16. Hukuk Dairesi Esas No: 2018/1793 Karar No: 2020/5241 Karar Tarihi: 16.11.2020
Yargıtay 16. Hukuk Dairesi 2018/1793 Esas 2020/5241 Karar Sayılı İlamı
Özet:
Davacı, Sivas/Merkez köyü çalışma alanında bulunan ve kadastro sırasında haritasında yol olarak gösterilen taşınmaz bölümünün, maliki bulunduğu 147 ada 5 ve 11 parsel sayılı taşınmazların bir devamı niteliğinde olduğu iddiasıyla adına tescili istemiyle dava açmıştır. Mahkeme, yasa gereği tescil harici bırakılan yerler hakkında dava açma hakkını sınırlayan bir düzenleme olmadığından davacıya nizai konusu bölümün tespit gününden önce yol olmadığını ve yararına zilyetlik yoluyla kazanma koşullarının gerçekleştiğini ispatlama imkanı verilmesi gerektiğine hükmetmiştir. Dava TMK'nın 713/1, 3402 sayılı Kadastro Kanunu'nun 14 ve 17. maddelerine dayalı olarak açılan tapusuz taşınmazın tescili isteğine ilişkindir. Ancak Mahkemece, yasal ilanlar yapılmadan yazılı olduğu şekilde davanın esası hakkında karar verilmesi isabetsiz görülmüştür ve hükmün BOZULMASINA karar verilmiştir. Yukarıda bahsedilen kanun maddelerine göre kadastroca tescil harici bırakılan yerler için açılan tescil davalarında keşif sonucu elde edilen belgelerin yöntemine uygun bir biçimde ilan edilmesi ve yasal sürelerin dolmasının beklenilmesi gerektiği belirtilmiştir.
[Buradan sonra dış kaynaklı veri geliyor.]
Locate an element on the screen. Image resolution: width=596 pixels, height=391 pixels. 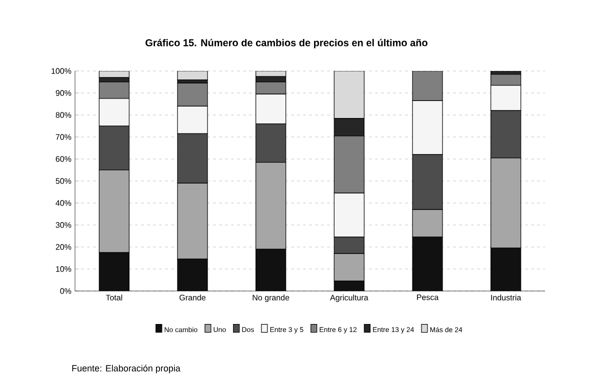
y-tick-label: 70% is located at coordinates (64, 137).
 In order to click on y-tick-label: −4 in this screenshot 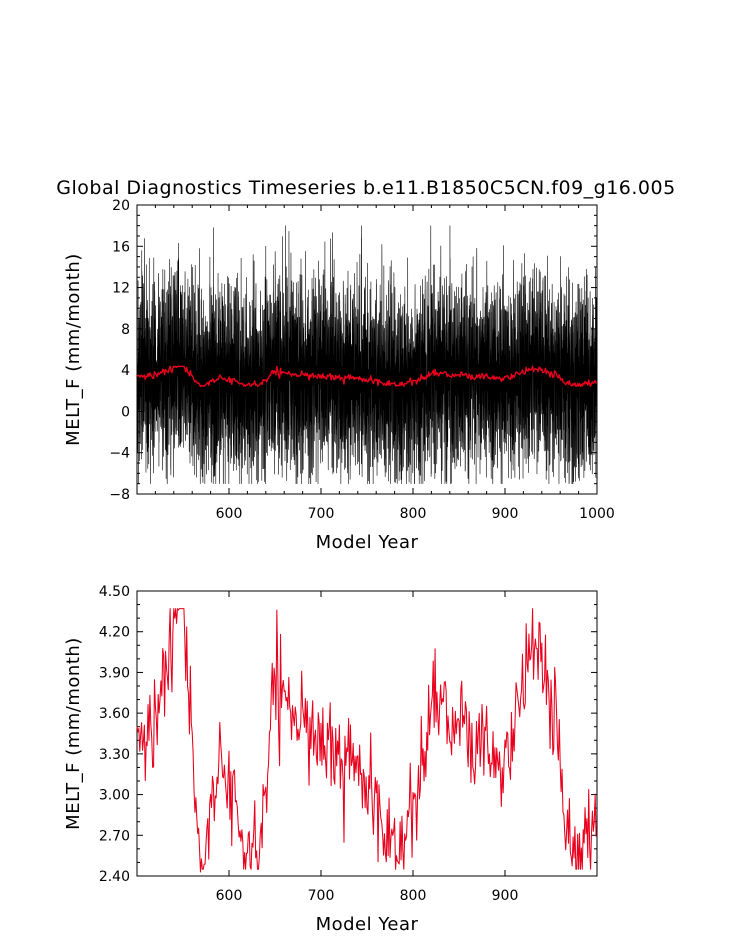, I will do `click(120, 454)`.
16. Hukuk Dairesi 2018/1793 E. , 2020/5241 K.
"İçtihat Metni"
MAHKEMESİ :ASLİYE HUKUK MAHKEMESİ
Taraflar arasında görülen dava sonucunda verilen hükmün Yargıtay"ca incelenmesi istenilmekle; temyiz isteğinin süresinde olduğu anlaşıldı, inceleme raporu ve dosyadaki belgeler okundu, GEREĞİ GÖRÜŞÜLDÜ: Davacı ..., Sivas/Merkez ... Köyü çalışma alanında bulunan ve kadastro sırasında haritasında yol olarak gösterilen taşınmaz bölümünün, maliki bulunduğu 147 ada 5 ve 11 parsel sayılı taşınmazların devamı niteliğinde olduğu iddiasıyla, adına tescili istemiyle dava açmıştır. Mahkemece, "Yasa"da tescil harici bırakılan yerler hakkında kadastro öncesi sebeplere dayanarak dava açma hakkını sınırlayan bir düzenleme öngörülmediğine göre, davacıya niza konusu bölümün tespit gününden önce yol olmadığını ve yararına zilyetlik yoluyla kazanma koşullarının gerçekleştiğini ispatlama imkanı verilmesi" gereğine değinen bozma ilamına uyularak yapılan yargılama sonunda davanın kabulüne, 17.07.2017 tarihli fen bilirkişi raporunda mavi ile çizilen 105,28 metrekarelik bölümün davacı adına tapuya kayıt ve tesciline karar verilmiş; hüküm, davalı Hazine vekili tarafından temyiz edilmiştir. Dava; 4721 sayılı TMK"nın 713/1, 3402 sayılı Kadastro Kanunu"nun 14 ve 17. maddelerine dayalı olarak açılan tapusuz taşınmazın tescili isteğine ilişkindir. Kadastroca tescil harici bırakılan yerler için açılan tescil davalarında TMK’nın 713/4 ve 5. fıkraları gereğince keşif sonucu elde edilen bilirkişinin rapor ve krokisine göre gerekli ilanların yöntemine uygun bir biçimde yapılması, yasal 3 aylık sürenin dolmasının beklenilmesi ve ilanın yapıldığı gazete ile ilan tutanaklarının dosya arasına konulması gerekir. Hal böyle olunca; Mahkemece, yasal ilanlar yapılmadan yazılı olduğu şekilde davanın esası hakkında karar verilmesi isabetsiz olup, temyiz itirazları açıklanan nedenlerle yerinde bulunduğundan kabulüyle hükmün BOZULMASINA, bozma nedenine göre sair hususların şimdilik incelenmesine yer olmadığına, yasal koşullar gerçekleştiğinde kararın tebliğinden itibaren 15 gün içinde karar düzeltme yolu açık olmak üzere, 16.11.2020 gününde oybirliği ile karar verildi.